What the exercise asks »
Change each instance of "Where should I click to" to "Where do I click to" throughout the data below, and leave everything else unchanged.

(Entries on locating words and elements)
>> START

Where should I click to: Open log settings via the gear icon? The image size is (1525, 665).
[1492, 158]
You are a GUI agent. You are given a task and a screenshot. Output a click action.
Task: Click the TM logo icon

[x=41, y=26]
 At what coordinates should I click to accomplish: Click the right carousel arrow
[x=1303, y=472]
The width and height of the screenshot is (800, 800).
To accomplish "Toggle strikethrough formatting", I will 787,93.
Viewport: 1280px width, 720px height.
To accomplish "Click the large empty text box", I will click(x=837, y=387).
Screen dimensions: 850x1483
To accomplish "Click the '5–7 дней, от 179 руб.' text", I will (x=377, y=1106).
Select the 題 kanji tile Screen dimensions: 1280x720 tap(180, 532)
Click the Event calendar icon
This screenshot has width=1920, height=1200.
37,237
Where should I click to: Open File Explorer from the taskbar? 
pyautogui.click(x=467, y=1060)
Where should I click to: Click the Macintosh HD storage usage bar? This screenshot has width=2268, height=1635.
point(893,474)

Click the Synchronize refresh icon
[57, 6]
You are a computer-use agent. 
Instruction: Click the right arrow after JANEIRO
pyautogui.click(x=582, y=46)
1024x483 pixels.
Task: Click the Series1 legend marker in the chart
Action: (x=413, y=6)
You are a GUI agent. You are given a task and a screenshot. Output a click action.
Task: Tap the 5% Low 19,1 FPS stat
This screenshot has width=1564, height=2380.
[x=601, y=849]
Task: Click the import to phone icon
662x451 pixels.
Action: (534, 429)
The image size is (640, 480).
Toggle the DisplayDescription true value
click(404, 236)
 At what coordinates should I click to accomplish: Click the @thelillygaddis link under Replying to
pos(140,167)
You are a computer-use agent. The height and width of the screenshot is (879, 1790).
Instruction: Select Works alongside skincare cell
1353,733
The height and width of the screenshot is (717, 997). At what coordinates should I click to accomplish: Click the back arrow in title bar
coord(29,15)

>> END

Problem solution »
Where do I click to: Open log settings via the gear icon? The image size is (1525, 665).
[1492, 158]
You are a GUI agent. You are given a task and a screenshot. Output a click action.
Task: Click the TM logo icon

[x=41, y=26]
 At what coordinates should I click to accomplish: Click the right carousel arrow
[x=1303, y=472]
The width and height of the screenshot is (800, 800).
To accomplish "Toggle strikethrough formatting", I will 787,93.
Viewport: 1280px width, 720px height.
To accomplish "Click the large empty text box", I will click(x=837, y=387).
Screen dimensions: 850x1483
To accomplish "Click the '5–7 дней, от 179 руб.' text", I will (x=377, y=1106).
Select the 題 kanji tile Screen dimensions: 1280x720 tap(180, 532)
Click the Event calendar icon
This screenshot has width=1920, height=1200.
37,237
Where do I click to: Open File Explorer from the taskbar? 
pyautogui.click(x=467, y=1060)
Where do I click to: Click the Macintosh HD storage usage bar? This screenshot has width=2268, height=1635.
point(893,474)

Click the Synchronize refresh icon
[57, 6]
You are a computer-use agent. 
Instruction: Click the right arrow after JANEIRO
pyautogui.click(x=582, y=46)
1024x483 pixels.
Task: Click the Series1 legend marker in the chart
Action: (x=413, y=6)
You are a GUI agent. You are given a task and a screenshot. Output a click action.
Task: Tap the 5% Low 19,1 FPS stat
This screenshot has width=1564, height=2380.
[x=601, y=849]
Task: Click the import to phone icon
662x451 pixels.
Action: (534, 429)
The image size is (640, 480).
Toggle the DisplayDescription true value
click(404, 236)
 At what coordinates should I click to accomplish: Click the @thelillygaddis link under Replying to
pos(140,167)
You are a computer-use agent. The height and width of the screenshot is (879, 1790).
Instruction: Select Works alongside skincare cell
1353,733
The height and width of the screenshot is (717, 997). At what coordinates should I click to accomplish: Click the back arrow in title bar
coord(29,15)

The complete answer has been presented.